Preventing Childhood Obesity: What Should Your Preschooler’s Plate Look Like

If you want to prevent childhood obesity one of the most important things you should know is what your child plate should look like. This seems like something that you should just know already, but you’d be surprised how many preschoolers’ plates I see lacking variety and color. In addition to not having enough variety and color, their plate also lacks balance.

It is very simple and there are only a few things that you have to remember. The first is that children have tiny tummies so do not give them adult portion sizes. Starting out with half of an adult portion or even 1/3 is a safe bet. You want to do this for several reasons. The first is you don’t want your child to feel obligated to finish their plates when there’s too much food on it, this is overwhelming to child. Secondly, you want to teach your child to learn when they are full and have had enough. This is a skill that will keep them from creating the habit of overeating. Learning this skill also helps a child to learn self regulation, where they determine how much they eat and when.

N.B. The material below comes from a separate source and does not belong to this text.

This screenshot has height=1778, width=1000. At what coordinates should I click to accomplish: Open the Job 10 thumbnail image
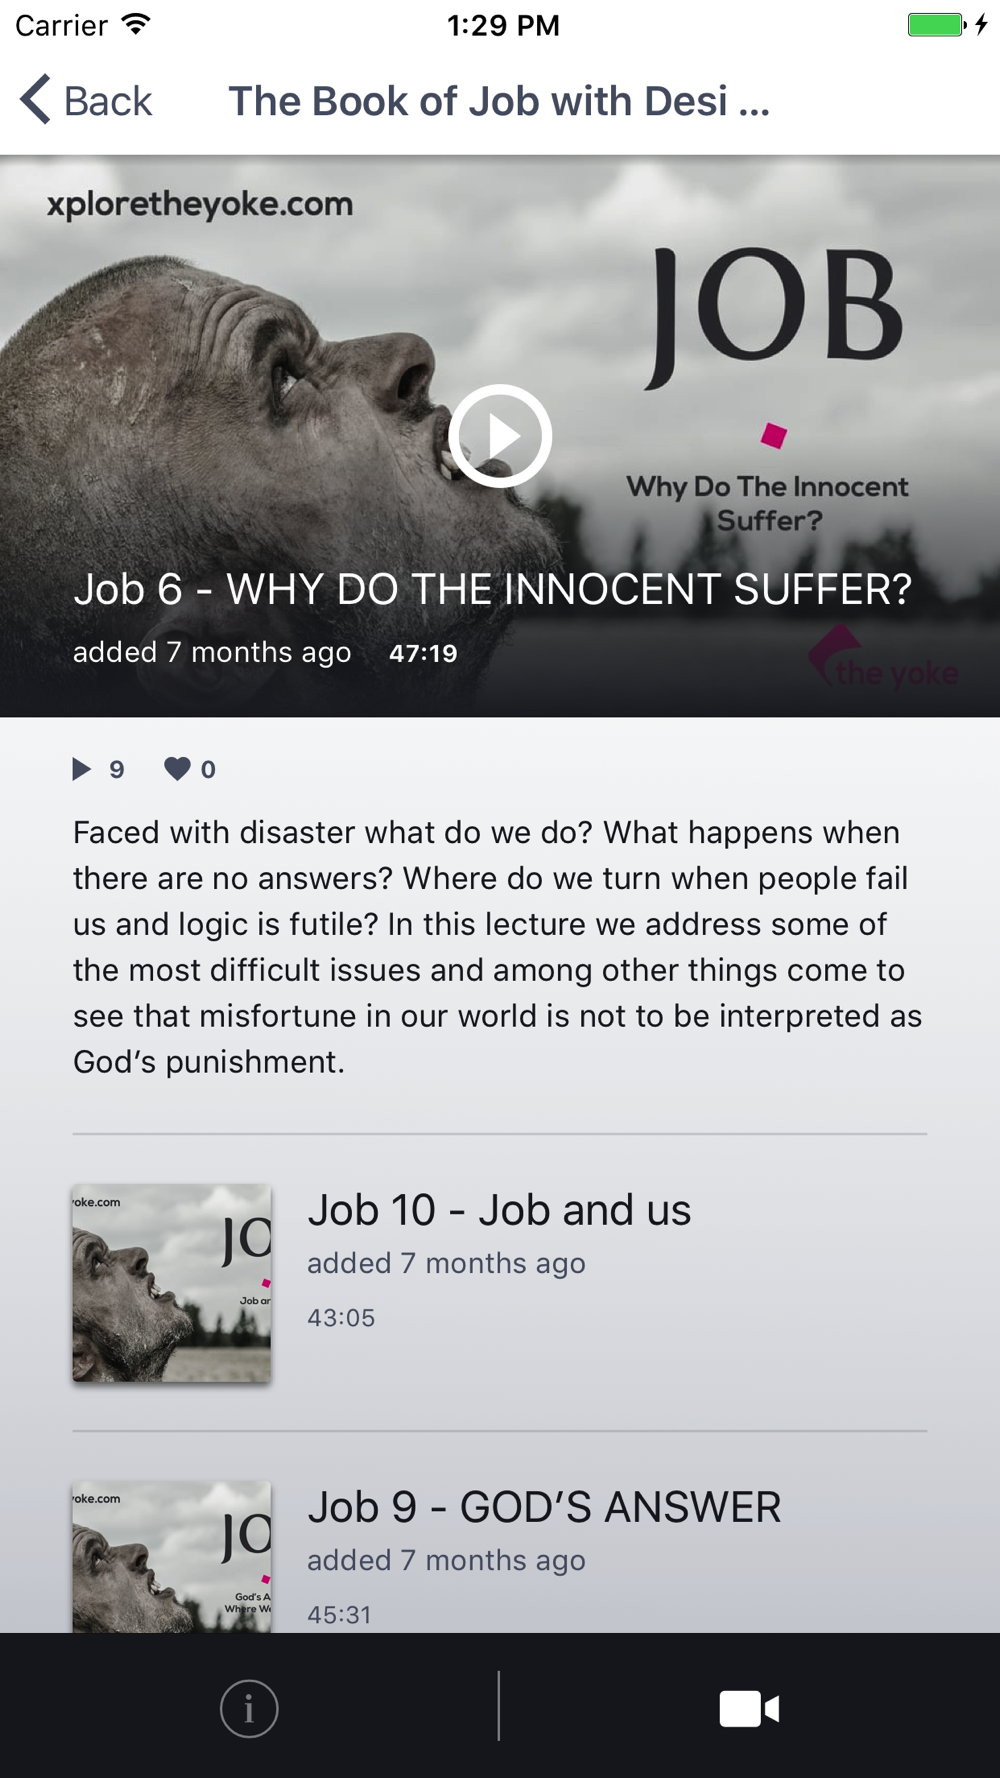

You want your child to learn self regulation when they are eating. In addition to preventing over eating and childhood obesity, self regulation builds a childs confidence in themselves and helps them to trust themselves in knowing what is best for them. You want your child to develop this early because this is the basis of self esteem and self confidence.

Your child’s plate should look like a rainbow with a variety of colors on it. Half of the plate should consist of fruits and vegetables the other half should consist of grains and a protein. You can serve the fruits and vegetables in a variety of ways. You can juice them, serve them in a soup or salad, steam them or serve them raw. Adding vegetables to casseroles is also a great way to get vegetables in.

Most people are pretty much familiar with what fruits and vegetables are as well as proteins but are sometimes not aware of what grains are. I say aware because once I start naming examples of grains people always say “oh that’s a grain”. Grains are any food that is made from wheat, rice. oats, cornmeal, barley, or a cereal grain. Some examples of grains are pasta, tortilla, oatmeal, rye, sandwich rolls and quinoa.

There are two types of grains, whole grains and refined grains. The whole grains are like the name implies it has the entire grain which consists of three parts, the bran, germ and endosperm. Whole grains contains vitiamins, nutrients and fiber, which is really important for digestive and colon health. Refined grains have been milled and the bran and germ are taken out. This procedure removes the fiber, iron and many B vitamins. So as much as possible you want to feed your child whole grains.

To drink, if your child is over the age of 2 it is recommended that they have non-fat or skim milk. Under the age of 2 regualr milk is fine. If you give them juice make sure it is 100 percent fruit juice and no more than 4-6 ounces. This requirement of 4-6 ounces is the total that is recommended for the entire day. You want to encourage your child to drink water as much as possible. In fact water should be readily available for children. Avoid sugary drinks like soda, gator ade, kool aid and juice drinks.

Print this out so you’ll have this nearby when you are planning your meals and go grocery shopping. But as you can see there’s not much to remember just make sure your child eats a variety of colors. That their plate is made up of half fruits and vegetables and half proteins and grains and that they have something from the dairy group. Making sure you control portion size and allow them to self regulate themselves is also on the list.